• [Required action]: Although the data below holds other lines too, output only those from the line with "The height and width of the screenshot is (812, 1512)." up to and including the line with "Click the right UTC axis header", exactly as they appear.

• [Information given]:
________________________________________

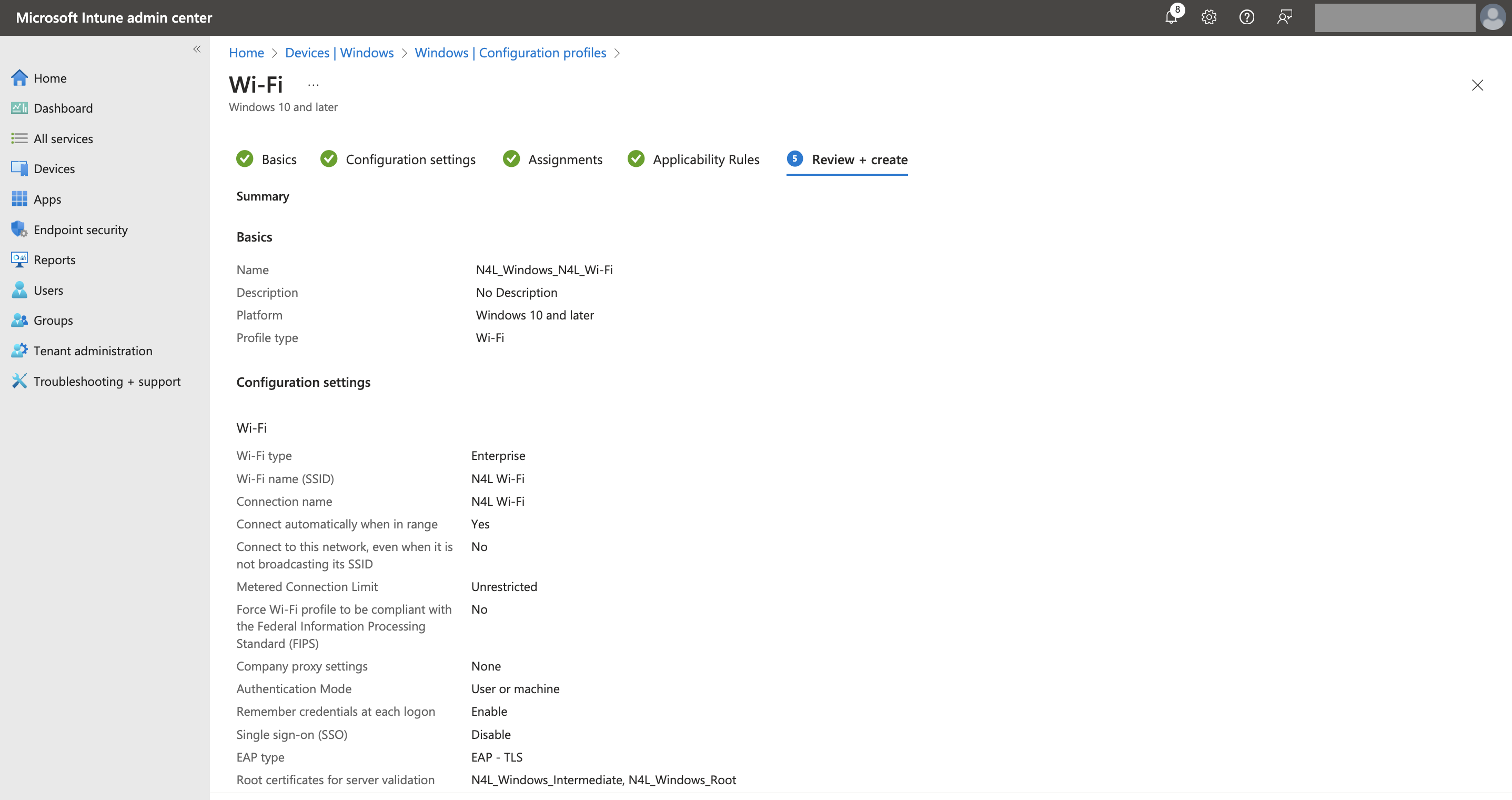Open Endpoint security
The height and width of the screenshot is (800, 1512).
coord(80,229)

________________________________________

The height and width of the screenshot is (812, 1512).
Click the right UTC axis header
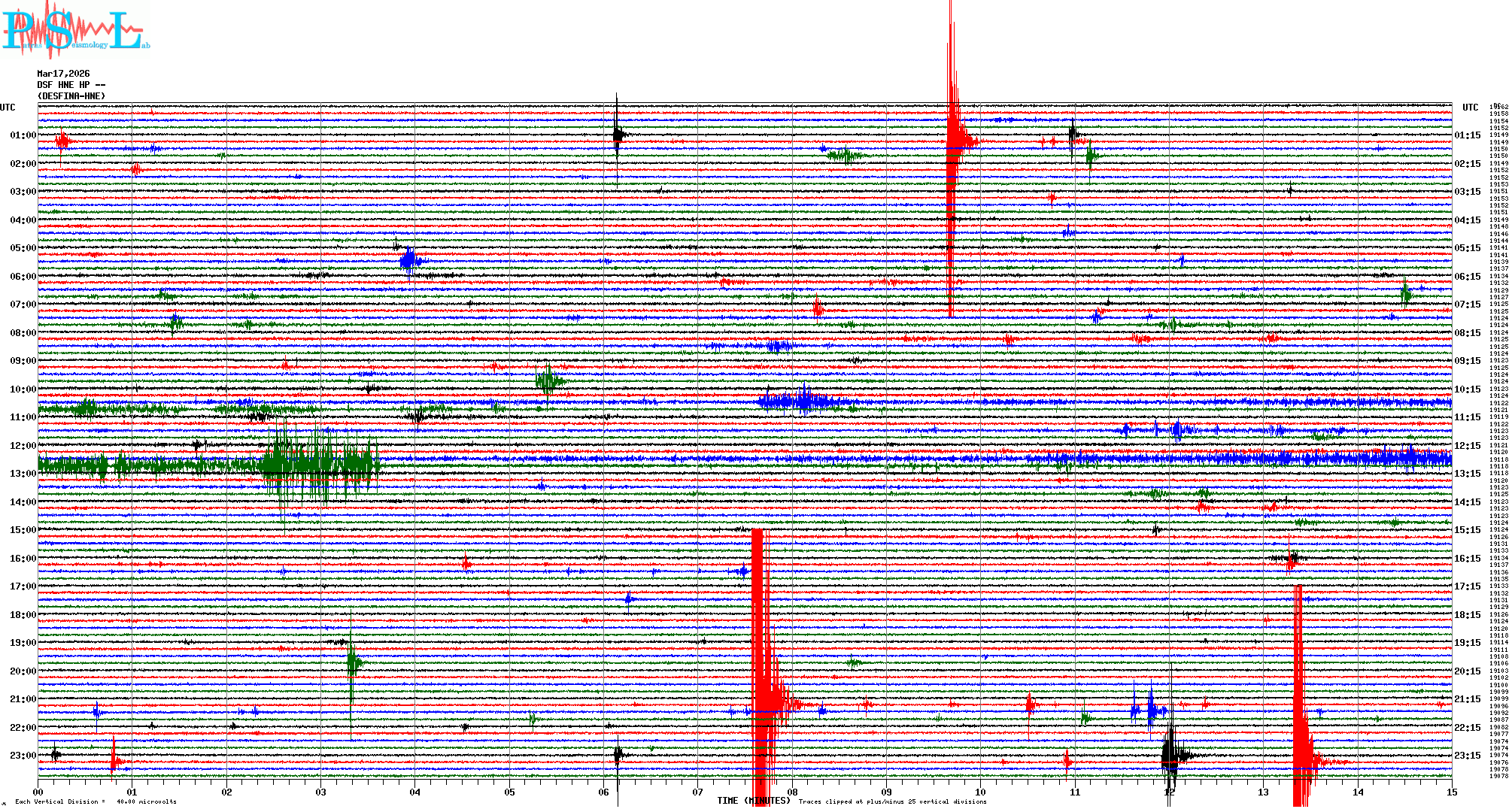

________________________________________

• [Solution to the exercise]:
The height and width of the screenshot is (812, 1512).
Click the right UTC axis header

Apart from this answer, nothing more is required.